That being said, I still tried using a spice transformer model with two coupled inductors, per the following thread (with parameters said to be reasonable for a 220VA 24x24 transformer, in the post linked below):

http://www.diyaudio.com/forums/showthread.php?s=&postid=1086760&highlight=#post1086760

i.e. I put two inductors onto my LTSpice schematic, checking the boxes to "Show Phase Dot", rotated and mirrored them as needed so they "looked like" a transformer (not strictly necessary), set the inductance of the primary to 10H and secondary to 0.45H, set the series resistance of the primary to 6.4 Ohms and the secondary to 1.5 Ohms. I used the .op button to create the line "k1 L1 L2 1" on the schematic, to "couple" the two inductors to make them behave like a transformer. Finally, I connected an ideal AC voltage source across the primary, with voltage = 120 X 1.414 = 169.68 (for USA's 120VAC case). I had to connect the negative side of the voltage source, and the "bottom" of the primary's inductor, to ground, so LTSPice wouldn't complain about "floating nodes". The secondary's output into 10K Ohms was 36v 0-p (36/1.414 = 25.45 VAC).

Test conditions:

First, I arbitrarily changed the secondary's inductance until the secondary voltage was 18VAC (18 X 1.414 = 25.45 V 0-P, with L2=0.2258H), since I have an existing PSU's spice model that runs on that voltage (36vct xfmr with paralleled dual secondaries). I know that that's probably not correct. But I just wanted to run some kind of test-simulation, immediately.

Then I connected the new spice transformer model to the input of the existing LTSpice model of a power supply that I designed and of which several have been built and tested, which includes models of: a rectifier bridge, a mosfet-based "soft-start" inrush current limiter, then 12000uF/.035 ESR (and other smaller) input filter caps with 2.2k bleeder resistance in series with LED "power on" indicator, followed by an LT1270A-based switchmode boost converter (SMPS, 20V nominal DC in/38VDC out), LR/C output filter (37vdc out), LT1084-based post-regulator (35VDC out), LM1875-based rail-splitter (+/-17.5vdc output rails with new virtual ground), LT1086-5 fixed 5V regulator (for extra 5Vdc rail for CMOS stuff), and attached a model of a power chipamp voltage-follower to the +/-17.5v rails, that was pumping +/-15V square waves into a 10 Ohm resistor, which I had used previously to test this PSU model.
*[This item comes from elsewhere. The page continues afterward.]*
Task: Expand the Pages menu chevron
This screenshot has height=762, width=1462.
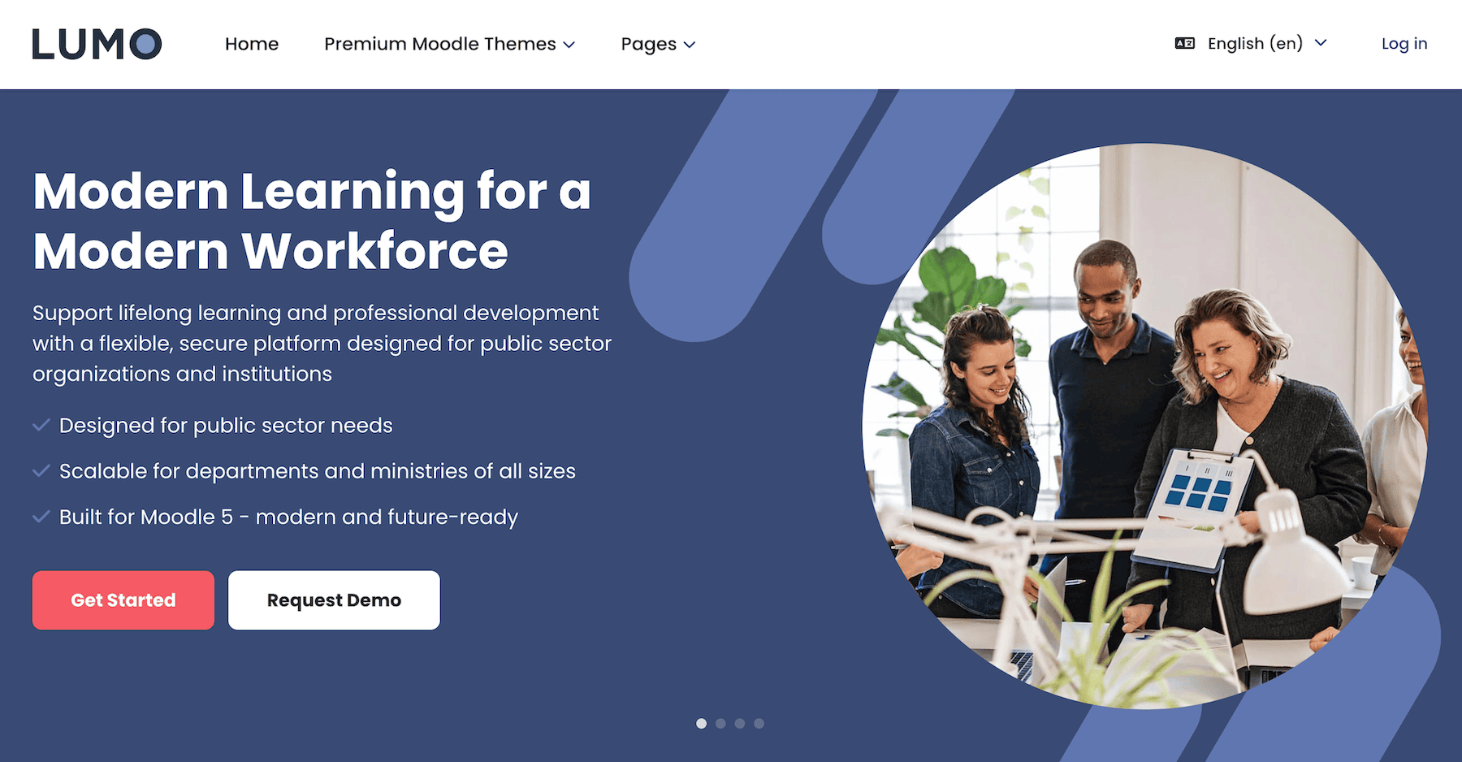Action: 690,45
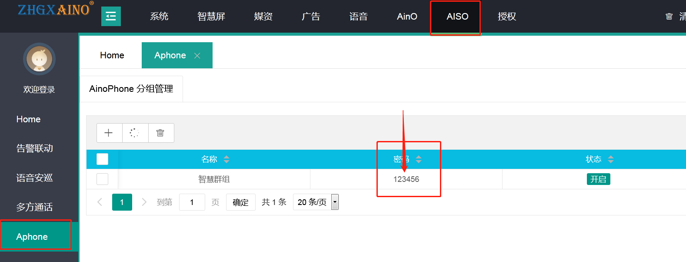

All inductors and capacitors also have realistic ESR (equivalent series resistance) added. I used the OP541E model from http://www.ti.com , to simulate the LM1875.

The transformer model seems to work well-enough, although, as Eva pointed out in the first-linked thread, above, NOW the AC Mains still aren't modeled.

However, at least I was able to see a difference in the primary winding's current drawn from the AC Mains, during startup, with and without the soft-start circuit. (BUT, how accurately it matches reality, I haven't yet determined.)

Note that almost ALL of the startup waveforms are MUCH different than when using an ideal AC voltage source to model only the transformer's secondary! And they are slightly different than when using an ideal AC source with a series resistance to model only the secondary.

- Tom Gootee

http://www.fullnet.com/~tomg/index.html

-
 
Ain't that many transformer manufacturers publishing decent specs. Most manufacturers list only VA rating and maybe mounting configuration, diameter and weight. Why not primary/secondary inductances, winding resistances and parallel capacitances. It's a damn shame.

I have used following to simulate 250VA 230-48 transformer:
Lp = 10H, series resistance 6,4 ohms
Ls = 0,45H, series resistance 1,5 ohms.

The resistances are real measured values. The primary inductance was guessed based on some article I read yours ago (I do not have an inductance meter) and the secondary inductance is selected to give the specified voltage to moderate load.

My point is to say that if you know some specs of the actual part you can at least make a decent model which, in simple applications, works pretty well. I have noted that the model tends to sag pretty early, though. Something like this is also a highly simplifed version of an actual transformer and one has to take that in account when running simulations. For example, I wouldn't dare to trust into its accuracy in SMPS sims.

Edit: Inspired by this thread I did a quick search on primary inductances... again with mediocre luck. Fortunately, Rod Elliott's site (http://sound.westhost.com/xfmr2.htm) lists some measurements, which seems to indicate I estimated the inductance to be too low when I came up with the described model. 40 - 50H could be a more realistic value for a 250VA toroid.
 
teemuk,

Thanks. Yours were the numbers I was using, above, in my first transformer modeling attempt.

I'm just now starting to try to model transformers in LTSpice. But finding reasonable parameters for the models has been the biggest hurdle, so far. Using better (i.e. non-linear) models would probably help, too. But maybe/probably that would make finding the parameters even more difficult. If I pursue this much further, I'll probably have to try to figure out how to actually measure everything I need.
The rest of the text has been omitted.